Study: "Abnormal urothelial HLA-DR expression in interstitial cystitis."

"What causes inappropriate HLA-DR expression in intersti-
tial cystitis is not known. A search for mycobacteria in the urineT
and bladder tissues of patients with interstitial cystitis has been
negative on microscopy, culture [26] and using DNA probes
[27], although this does not absolutely exclude atypical fasti-
dious mycobacteria as a possible aetiology of interstitial cystitis.

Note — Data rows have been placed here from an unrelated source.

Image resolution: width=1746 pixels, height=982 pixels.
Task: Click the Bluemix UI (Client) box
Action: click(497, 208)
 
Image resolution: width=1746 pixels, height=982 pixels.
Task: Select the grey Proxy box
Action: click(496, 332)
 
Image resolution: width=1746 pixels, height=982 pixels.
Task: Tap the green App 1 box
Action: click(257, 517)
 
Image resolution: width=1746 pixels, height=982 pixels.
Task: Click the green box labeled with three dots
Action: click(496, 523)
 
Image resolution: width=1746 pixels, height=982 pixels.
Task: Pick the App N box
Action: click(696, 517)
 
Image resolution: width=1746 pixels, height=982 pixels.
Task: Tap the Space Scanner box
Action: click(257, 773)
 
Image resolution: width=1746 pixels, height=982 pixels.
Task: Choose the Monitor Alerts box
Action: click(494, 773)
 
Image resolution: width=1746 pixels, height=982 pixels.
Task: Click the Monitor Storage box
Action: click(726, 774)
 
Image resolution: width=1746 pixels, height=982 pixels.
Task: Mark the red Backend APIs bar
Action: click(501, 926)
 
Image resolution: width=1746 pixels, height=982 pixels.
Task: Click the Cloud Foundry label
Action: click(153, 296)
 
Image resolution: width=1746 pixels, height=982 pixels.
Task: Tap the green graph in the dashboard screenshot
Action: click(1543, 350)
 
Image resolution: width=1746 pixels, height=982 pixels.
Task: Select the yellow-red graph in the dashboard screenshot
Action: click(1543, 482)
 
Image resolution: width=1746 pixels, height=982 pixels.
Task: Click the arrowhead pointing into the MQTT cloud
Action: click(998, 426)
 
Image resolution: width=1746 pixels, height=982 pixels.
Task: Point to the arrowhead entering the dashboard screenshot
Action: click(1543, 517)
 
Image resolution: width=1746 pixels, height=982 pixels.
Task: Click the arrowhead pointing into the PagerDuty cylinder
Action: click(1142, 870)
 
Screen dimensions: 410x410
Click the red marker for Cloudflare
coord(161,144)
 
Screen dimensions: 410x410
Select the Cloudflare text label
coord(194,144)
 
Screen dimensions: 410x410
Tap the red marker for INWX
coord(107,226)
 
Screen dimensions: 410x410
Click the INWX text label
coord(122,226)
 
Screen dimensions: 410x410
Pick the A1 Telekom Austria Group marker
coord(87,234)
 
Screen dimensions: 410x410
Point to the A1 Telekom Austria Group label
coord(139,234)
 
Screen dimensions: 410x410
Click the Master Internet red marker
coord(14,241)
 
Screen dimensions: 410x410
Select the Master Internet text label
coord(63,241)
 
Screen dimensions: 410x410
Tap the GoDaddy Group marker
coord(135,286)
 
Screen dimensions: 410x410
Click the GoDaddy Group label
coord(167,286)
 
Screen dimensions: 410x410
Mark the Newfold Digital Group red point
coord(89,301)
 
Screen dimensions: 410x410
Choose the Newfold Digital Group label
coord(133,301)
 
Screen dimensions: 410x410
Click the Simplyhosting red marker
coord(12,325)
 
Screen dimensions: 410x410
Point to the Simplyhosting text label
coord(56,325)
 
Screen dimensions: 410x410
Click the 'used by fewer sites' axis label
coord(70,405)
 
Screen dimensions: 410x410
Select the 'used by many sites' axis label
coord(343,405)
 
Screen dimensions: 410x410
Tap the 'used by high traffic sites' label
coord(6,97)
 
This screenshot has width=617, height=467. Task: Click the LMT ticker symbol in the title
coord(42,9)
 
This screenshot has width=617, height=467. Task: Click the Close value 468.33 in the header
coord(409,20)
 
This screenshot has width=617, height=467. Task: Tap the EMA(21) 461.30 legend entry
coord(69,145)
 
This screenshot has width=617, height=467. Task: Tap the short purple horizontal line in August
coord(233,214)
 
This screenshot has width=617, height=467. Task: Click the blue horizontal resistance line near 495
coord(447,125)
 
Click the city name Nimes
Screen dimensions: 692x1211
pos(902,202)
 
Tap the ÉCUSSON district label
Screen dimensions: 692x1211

Inappropriate class I and class II expression is also a feature of
Graves' disease [28] and evidence has been presented of a
possible involvement of retroviruses in this autoimmune thyroid
disease [29]."
https://www.ncbi.nlm.nih.gov/pmc/articles/PMC1554339/

The article says abnormal HLA-DR expression has been found in many autoimmune diseases. I recall hearing, but have as yet to corroborate that thyroid dysfunction is always present in interstitial cystitis. I know that elevated body temperature is always present in feline interstitial cystitis, and that the thyroid is the prime regulator of body temperature.